Moz Q&A is closed.
After more than 13 years, and tens of thousands of questions, Moz Q&A closed on 12th December 2024. Whilst we’re not completely removing the content - many posts will still be possible to view - we have locked both new posts and new replies. More details here.
Wildcarding Robots.txt for Particular Word in URL
-
Hey All,
So I know that this isn't a standard robots.txt, I'm aware of how to block or wildcard certain folders but I'm wondering whether it's possible to block all URL's with a certain word in it?
We have a client that was hacked a year ago and now they want us to help remove some of the pages that were being autogenerated with the word "viagra" in it. I saw this article and tried implementing it https://builtvisible.com/wildcards-in-robots-txt/ and it seems that I've been able to remove some of the URL's (although I can't confirm yet until I do a full pull of the SERPs on the domain). However, when I test certain URL's inside of WMT it still says that they are allowed which makes me think that it's not working fully or working at all.
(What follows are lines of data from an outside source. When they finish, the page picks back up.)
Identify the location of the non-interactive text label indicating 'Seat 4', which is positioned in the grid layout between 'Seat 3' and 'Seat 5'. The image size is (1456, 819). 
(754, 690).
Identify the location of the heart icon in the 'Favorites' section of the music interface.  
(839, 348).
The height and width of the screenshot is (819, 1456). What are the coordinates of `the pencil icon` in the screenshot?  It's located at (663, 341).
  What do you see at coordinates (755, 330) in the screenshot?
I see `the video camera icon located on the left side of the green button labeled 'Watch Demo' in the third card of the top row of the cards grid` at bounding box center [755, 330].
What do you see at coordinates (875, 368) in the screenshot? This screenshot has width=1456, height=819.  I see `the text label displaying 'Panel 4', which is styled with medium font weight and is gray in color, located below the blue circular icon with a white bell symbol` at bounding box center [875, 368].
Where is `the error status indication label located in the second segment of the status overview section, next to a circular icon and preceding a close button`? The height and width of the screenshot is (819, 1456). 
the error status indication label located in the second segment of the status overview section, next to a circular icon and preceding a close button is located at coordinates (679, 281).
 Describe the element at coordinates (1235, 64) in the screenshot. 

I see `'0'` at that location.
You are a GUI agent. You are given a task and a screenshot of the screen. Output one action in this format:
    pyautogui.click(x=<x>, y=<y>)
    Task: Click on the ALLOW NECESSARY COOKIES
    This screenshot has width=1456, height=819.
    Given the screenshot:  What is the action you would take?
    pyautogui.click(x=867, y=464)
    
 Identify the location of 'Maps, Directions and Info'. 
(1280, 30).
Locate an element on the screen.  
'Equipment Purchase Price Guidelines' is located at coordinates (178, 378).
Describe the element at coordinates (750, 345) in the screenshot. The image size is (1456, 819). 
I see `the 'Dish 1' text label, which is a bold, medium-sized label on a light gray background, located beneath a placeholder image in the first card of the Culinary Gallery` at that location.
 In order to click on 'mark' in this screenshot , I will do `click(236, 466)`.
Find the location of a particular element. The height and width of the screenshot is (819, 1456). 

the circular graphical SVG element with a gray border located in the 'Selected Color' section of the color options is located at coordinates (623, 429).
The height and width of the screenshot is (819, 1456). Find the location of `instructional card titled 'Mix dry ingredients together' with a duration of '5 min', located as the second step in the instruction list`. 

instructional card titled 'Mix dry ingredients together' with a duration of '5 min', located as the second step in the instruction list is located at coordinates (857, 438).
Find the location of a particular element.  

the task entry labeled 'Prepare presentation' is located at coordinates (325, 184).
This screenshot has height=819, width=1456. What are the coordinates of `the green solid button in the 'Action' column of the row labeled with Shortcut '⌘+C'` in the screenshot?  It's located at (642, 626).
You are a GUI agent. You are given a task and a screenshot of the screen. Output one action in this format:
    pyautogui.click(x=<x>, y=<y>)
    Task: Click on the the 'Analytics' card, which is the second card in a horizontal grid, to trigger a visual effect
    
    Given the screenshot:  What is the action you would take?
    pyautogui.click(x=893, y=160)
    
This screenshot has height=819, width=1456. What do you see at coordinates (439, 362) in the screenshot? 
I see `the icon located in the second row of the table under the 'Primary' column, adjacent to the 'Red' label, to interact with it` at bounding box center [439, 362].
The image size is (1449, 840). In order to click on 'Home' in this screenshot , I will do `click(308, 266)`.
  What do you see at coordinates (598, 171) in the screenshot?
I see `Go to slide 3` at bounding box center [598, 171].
In this case these are the lines I've added to the robots.txt
Disallow: /*&viagra
Disallow: /*&Viagra
I know I have the solution of individually requesting URL's to be removed from the index but I want to see if anybody has every had success with wildcarding URL's with a certain word in their robots.txt? The individual URL route could be very tedious.
Thanks!
Jon
-
Hey Paul,
Great answer, for some reason it totally slipped my mind that robots.txt is a crawling directive and not an index one. Yes the pages return a 404 on the headers. I've grabbed a copy of the complete SERPS and will now manually disallow them.
Thanks!
Jon
-
Thank for the endorsement, Christy! Funny, I only just now saw Rand's recent WBF related to this topic, but pleased to see my answer lines up exactly with his info.

P.
-
You need to be aware, Jonathan, that there is absolutely nothing about a robots.txt disallow that will help remove a URL from the search engine indexes. Robots is a crawling directive, NOT an indexing directive. In fact, in most cases, blocking URLs in robots.txt will actually cause them to remain in the index even longer.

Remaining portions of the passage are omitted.